→ SUPPLIED RECORDS:
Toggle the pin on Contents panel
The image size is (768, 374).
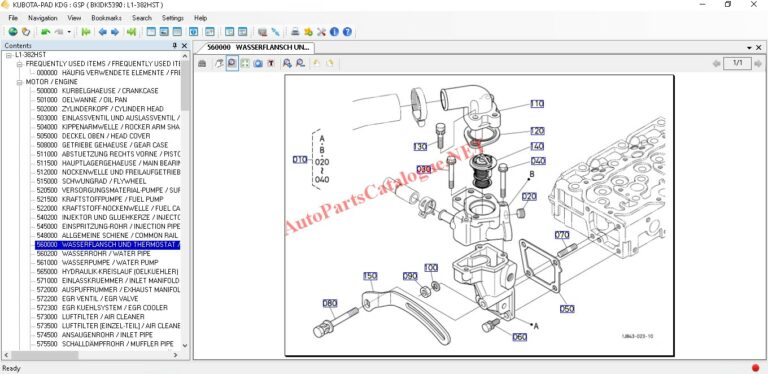click(174, 46)
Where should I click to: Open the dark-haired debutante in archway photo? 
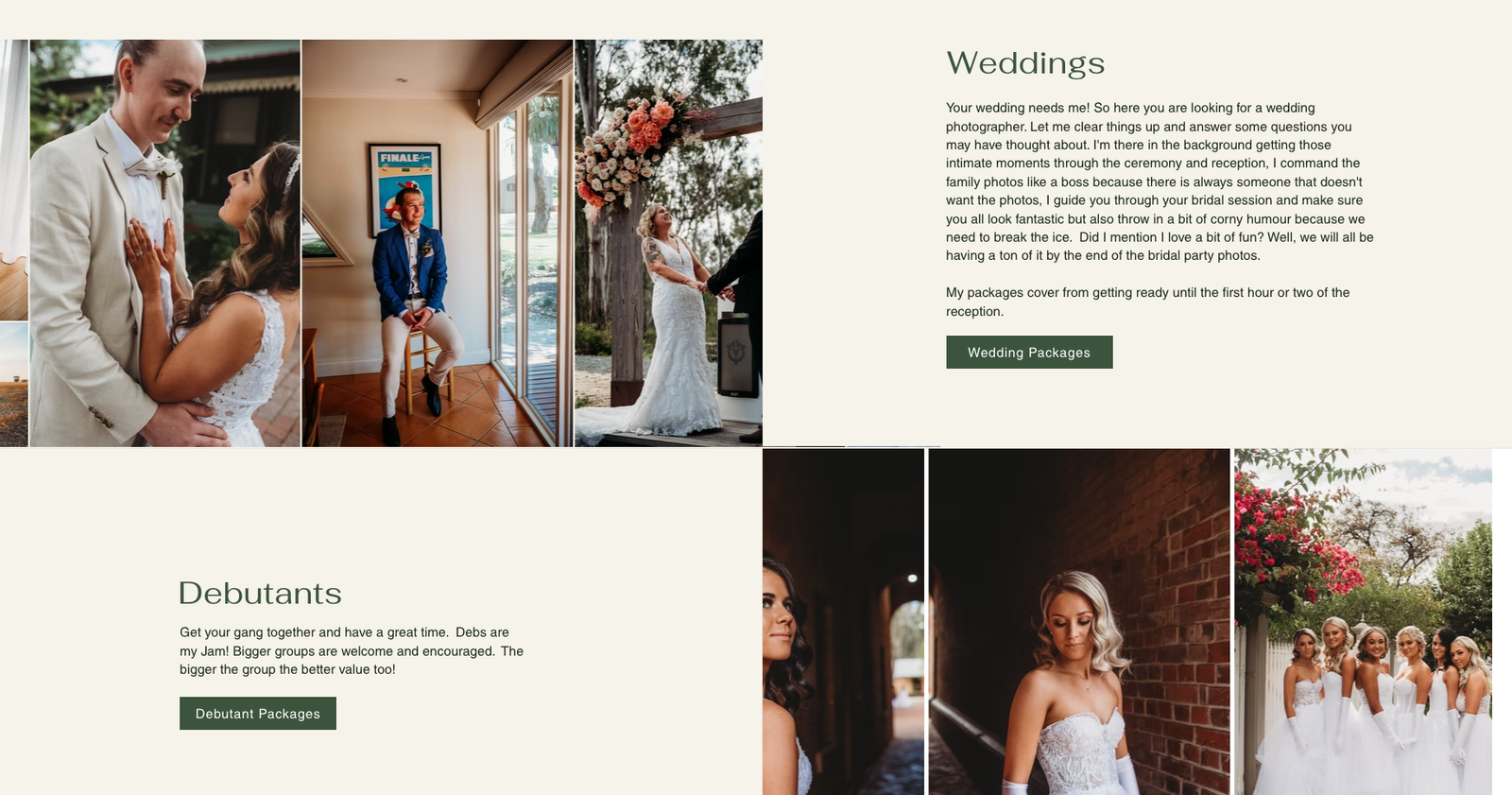click(843, 622)
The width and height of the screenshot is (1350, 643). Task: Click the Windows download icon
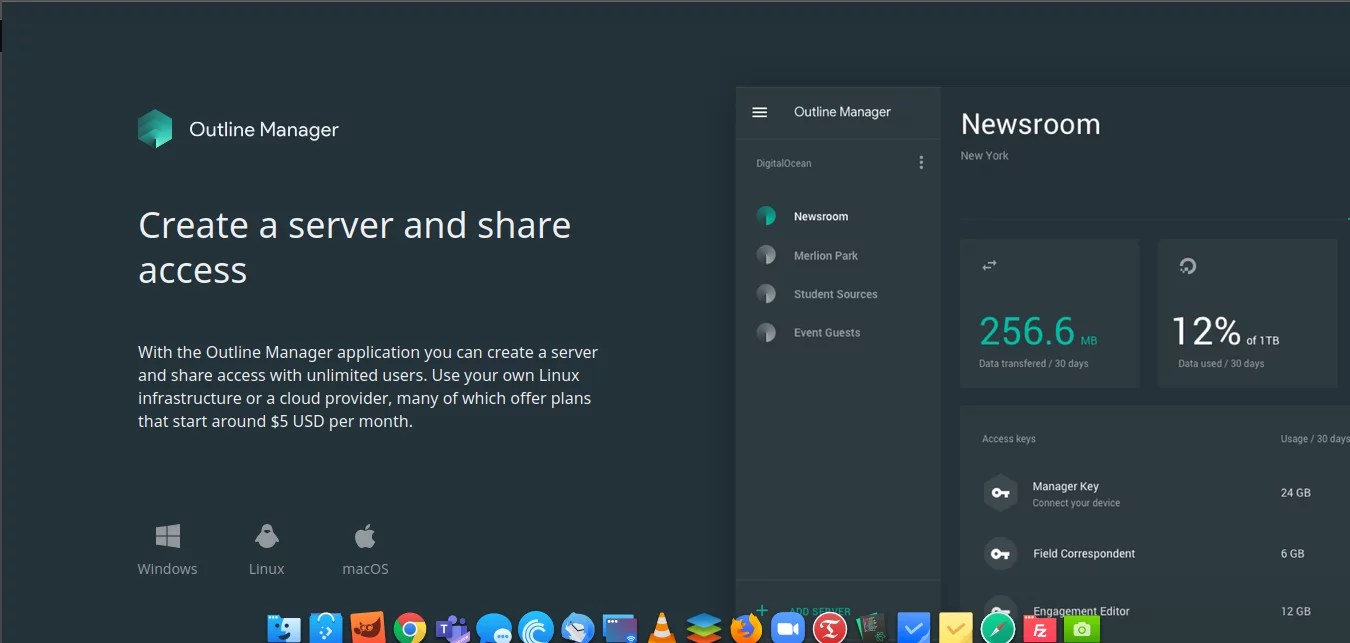coord(168,536)
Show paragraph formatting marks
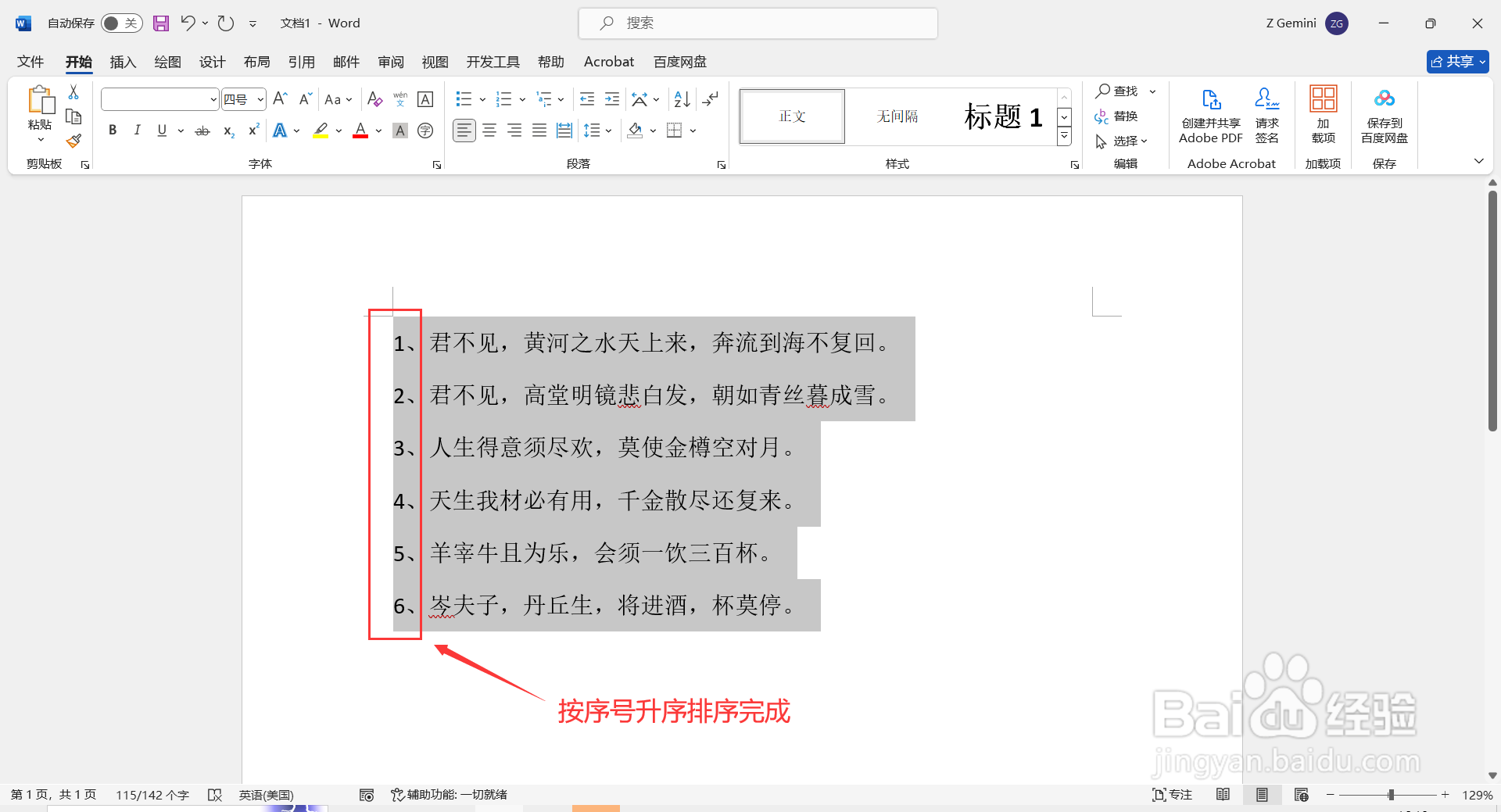Screen dimensions: 1501x812 click(710, 98)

→ AIM OF THE EXERCISE: Copy out every line of the listing above word for word, leaving out the pictures.

→ SOLUTION FOR THIS EXERCISE:
Toggle the pin on Contents panel
The image size is (768, 374).
click(174, 46)
Where should I click to: Open the dark-haired debutante in archway photo? 
click(843, 622)
The width and height of the screenshot is (1350, 643). Task: Click the Windows download icon
coord(168,536)
Show paragraph formatting marks
Screen dimensions: 1501x812 click(710, 98)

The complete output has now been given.